Por qué importa
El gobierno de José Antonio Kast necesita sumar votos para aprobar la megarreforma, mientras enfrenta un deterioro fiscal reconocido. La presión opositora exige compensaciones serias y separar la reconstrucción de cambios tributarios estructurales, en medio de un debate donde la deuda pública roza el límite prudente del 45% del PIB.
Las propuestas en detalle
Tanto PS como FA entregaron documentos por separado, aunque coinciden en puntos centrales:
- Rebaja gradual del impuesto de primera categoría: desde 25% hacia 23%, condicionada al cumplimiento de metas fiscales y deuda pública.
- Eliminar la invariabilidad tributaria por 25 años propuesta por el Ejecutivo.
- Separar la tramitación: aprobar primero las medidas de reconstrucción (vivienda, apoyo a regiones afectadas) y discutir los cambios estructurales con más plazo.
- Retirar la urgencia legislativa para revisar supuestos económicos e impacto fiscal.
- Fortalecer subsidios al empleo en vez de créditos tributarios a empresas.
- Compensaciones fiscales claras para evitar menor recaudación.
El PS planteó avanzar hacia un sistema tributario dual con impuestos a la distribución de dividendos y focalizar subsidios habitacionales a tasas hipotecarias.
Entre líneas
La entrega de propuestas por separado revela la falta de coordinación opositora.

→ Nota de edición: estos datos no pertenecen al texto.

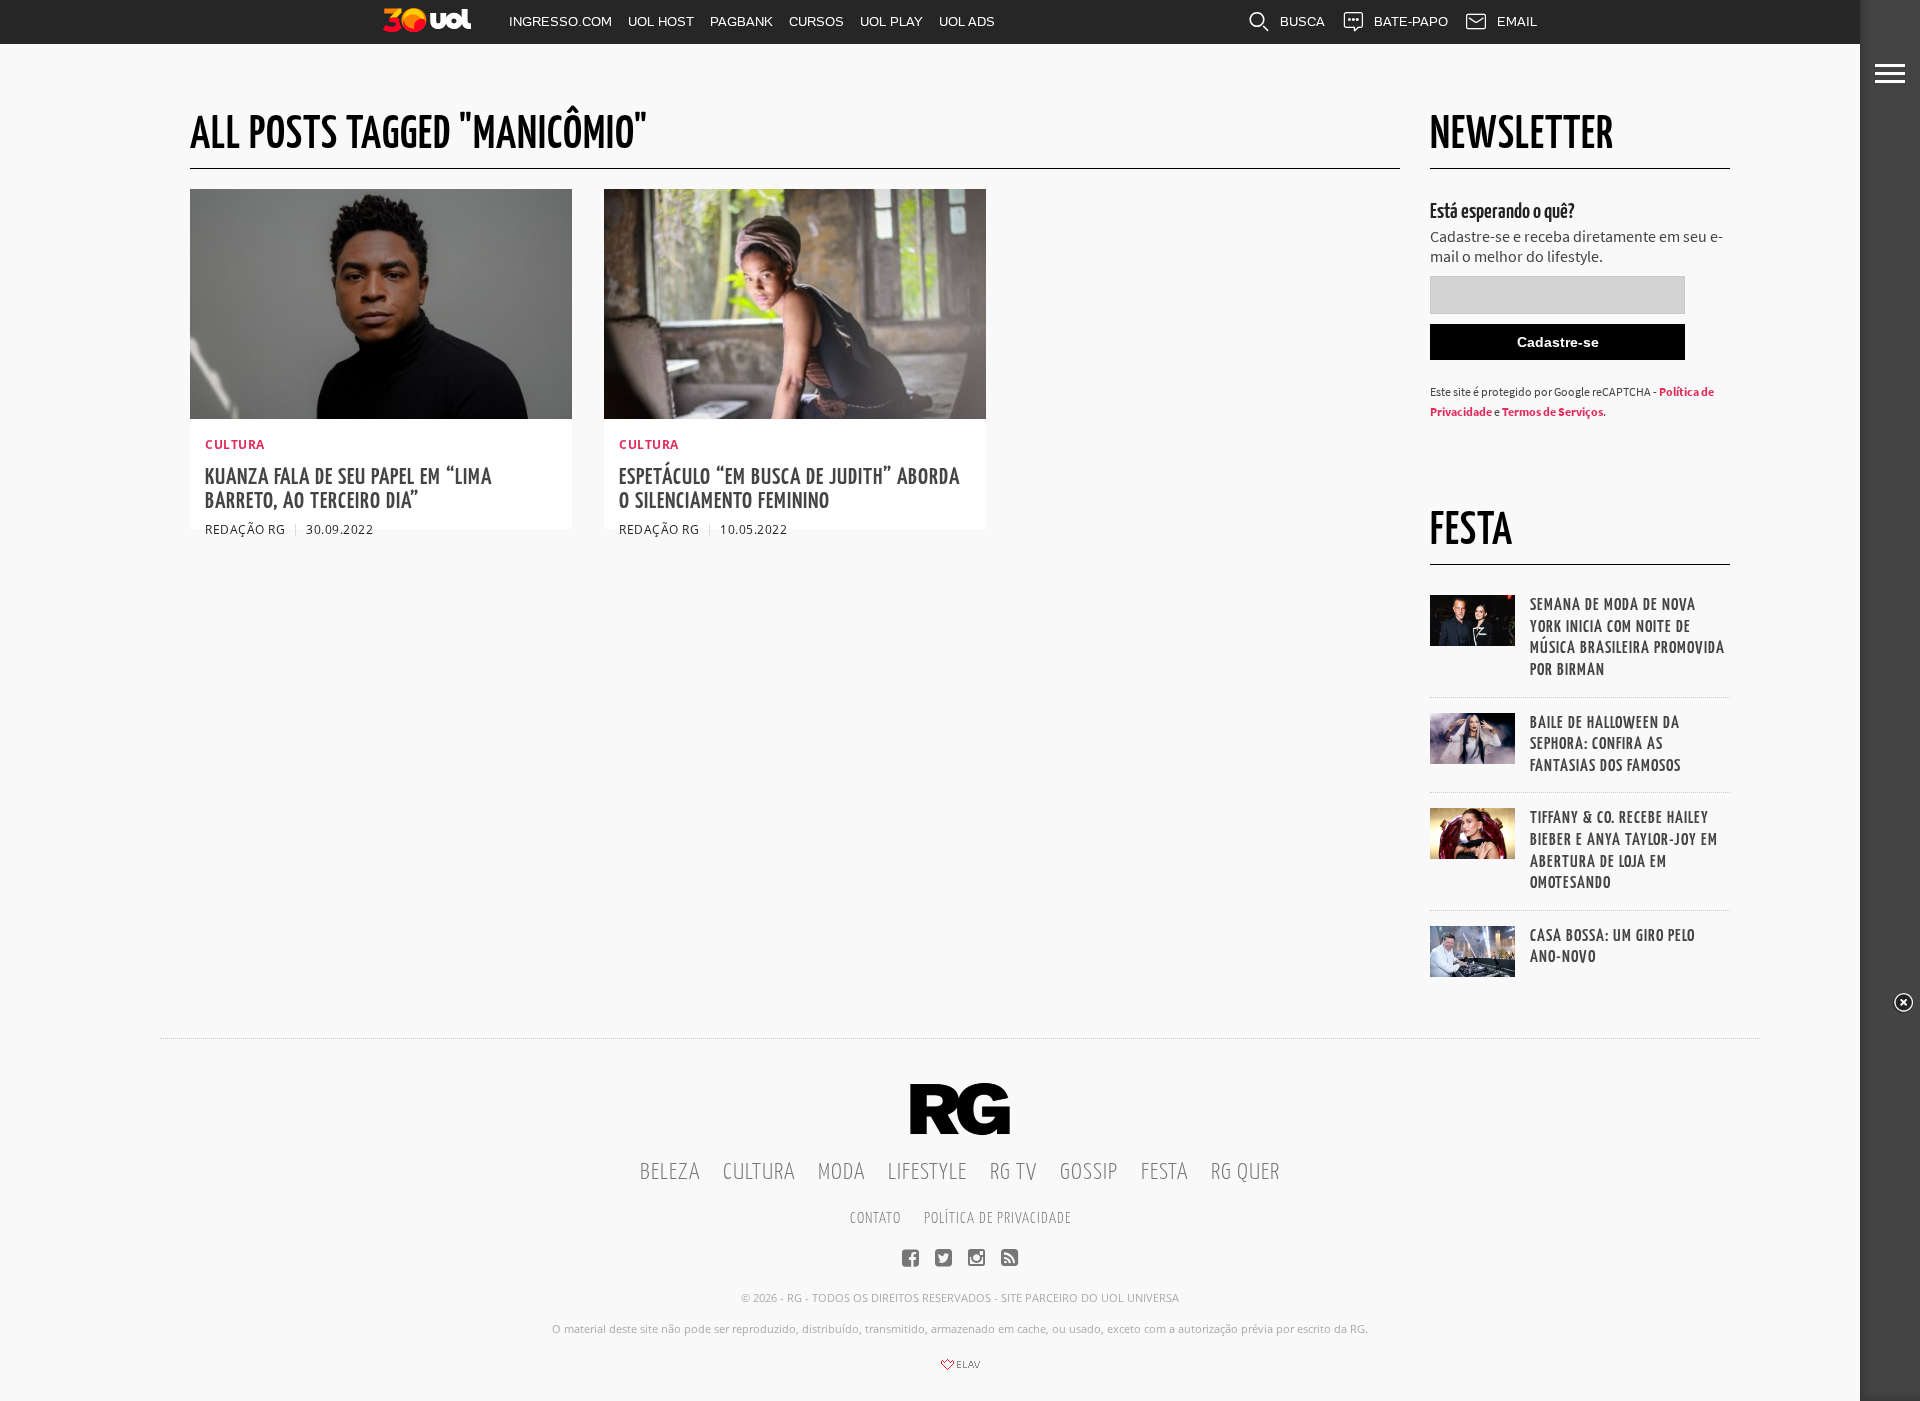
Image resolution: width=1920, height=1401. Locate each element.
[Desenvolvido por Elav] (960, 1371)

Mientras el PS y FA buscan abrir un diálogo real, el Partido Comunista se negó a bajar impuestos corporativos incluso con compensaciones. Esto reduce la presión sobre el gobierno, que ya cuenta con el apoyo del Partido Nacional Libertario tras un pacto fiscal que congeló reajustes salariales del sector público.
Además, los socialistas reconocen que solo representan a su bancada, no a toda la oposición. Esto deja al Ejecutivo con margen para negociar votos clave en el Senado, donde se espera la votación el miércoles.
Qué sigue
La mesa del Senado definirá el día exacto de la votación, probablemente el miércoles 24 de junio. El gobierno necesita mayoría absoluta (al menos 26 votos) en una cámara donde no tiene mayoría propia. Si logra aprobar la idea de legislar, el proyecto pasará a discusión particular, donde las indicaciones de la oposición podrían modificar partes del texto. La acción del diputado Mulet ante el Tribunal Constitucional por la invariabilidad tributaria agrega otro frente de conflicto.